A Rocky Relationship: A Personal Essay

Climbing and I have a complicated relationship.  Sometimes my connection with climbing is tenuous at best, and though it may always appear bright from our shiny Instagram-filtered worlds, only I am aware of its lackluster days.  It is for these reasons that climbing has been my greatest mirror, and best metaphor for personal relationships.

It is the longest relationship I have had (outside of familial ones), and like all meaningful relationships, we find ourselves feeling accomplished, worthy, truly loved, happy, free and (literally) on top of the world at times, but it is not without its challenges.  In fact, it is this constant struggle that I have with climbing to continue to grow my physical strength and technique and emotional capacity to deal with failure and unforeseen situations that makes it a truly special relationship.

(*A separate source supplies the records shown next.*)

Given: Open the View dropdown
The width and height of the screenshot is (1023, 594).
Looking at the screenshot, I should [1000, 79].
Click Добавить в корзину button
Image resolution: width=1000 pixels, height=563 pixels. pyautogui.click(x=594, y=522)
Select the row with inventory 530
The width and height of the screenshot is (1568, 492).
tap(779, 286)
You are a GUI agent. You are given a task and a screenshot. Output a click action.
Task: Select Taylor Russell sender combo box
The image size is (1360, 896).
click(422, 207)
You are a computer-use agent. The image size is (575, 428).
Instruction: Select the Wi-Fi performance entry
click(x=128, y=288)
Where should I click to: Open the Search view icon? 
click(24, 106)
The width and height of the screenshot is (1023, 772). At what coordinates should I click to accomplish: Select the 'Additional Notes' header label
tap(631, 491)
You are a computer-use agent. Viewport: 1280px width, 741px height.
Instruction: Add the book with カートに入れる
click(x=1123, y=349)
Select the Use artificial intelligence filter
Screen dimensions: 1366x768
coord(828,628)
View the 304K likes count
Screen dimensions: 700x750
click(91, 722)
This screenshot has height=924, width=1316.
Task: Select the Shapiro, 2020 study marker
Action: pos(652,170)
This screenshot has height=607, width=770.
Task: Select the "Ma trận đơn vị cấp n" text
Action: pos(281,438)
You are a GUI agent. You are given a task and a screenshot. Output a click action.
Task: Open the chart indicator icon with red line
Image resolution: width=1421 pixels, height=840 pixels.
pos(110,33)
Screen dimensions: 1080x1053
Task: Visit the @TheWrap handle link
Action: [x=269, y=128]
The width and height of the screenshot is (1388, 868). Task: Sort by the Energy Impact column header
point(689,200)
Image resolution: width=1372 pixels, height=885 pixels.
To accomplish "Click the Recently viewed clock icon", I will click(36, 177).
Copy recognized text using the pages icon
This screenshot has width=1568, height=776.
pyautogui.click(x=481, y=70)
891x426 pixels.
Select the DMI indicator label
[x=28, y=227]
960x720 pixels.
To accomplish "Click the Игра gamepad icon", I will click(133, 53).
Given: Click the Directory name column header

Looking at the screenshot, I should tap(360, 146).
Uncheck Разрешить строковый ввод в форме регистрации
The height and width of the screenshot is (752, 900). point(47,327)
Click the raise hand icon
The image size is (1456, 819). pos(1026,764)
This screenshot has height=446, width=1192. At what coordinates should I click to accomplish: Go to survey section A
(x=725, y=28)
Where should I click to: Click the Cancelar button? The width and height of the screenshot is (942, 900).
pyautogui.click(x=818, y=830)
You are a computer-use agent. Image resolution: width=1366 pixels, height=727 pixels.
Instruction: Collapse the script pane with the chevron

We all know the aforementioned positive emotions well – how freeing it can feel to be on top – whether it’s the first overhanging v0 we sent after repeat visits to the 45 degree wall, or the first rays of light we reach at the the summit after days of climbing up steep alpine terrain with unforgiving mountain conditions.  These feelings fuel our very being, give us life and light and hope.  But we speak less of the lackluster days – we know those well, too.  The ones where, despite days/weeks/months of projecting project X, we still can’t seem to nail that crux move, or we had to back away from the summit bid due to unforeseen circumstances (e.g. we simply ran out of time).  Or maybe it’s just that we had a bad climbing day – our heart wasn’t in it, we felt uninspired, and we simply didn’t want it badly enough.  Climbing can feel treacherous like that – one day we’re BFFs, and the next it’s like ‘hey, I thought we were friends, man – what’s up?’.  And we want to run.  Far away. From the flappers, shoulder tendinitis, badly chipped manicures, toe spurs, callouses, crooked bulging fingers, and lingering lower back pain.  But we can’t.  Because it hurts so good.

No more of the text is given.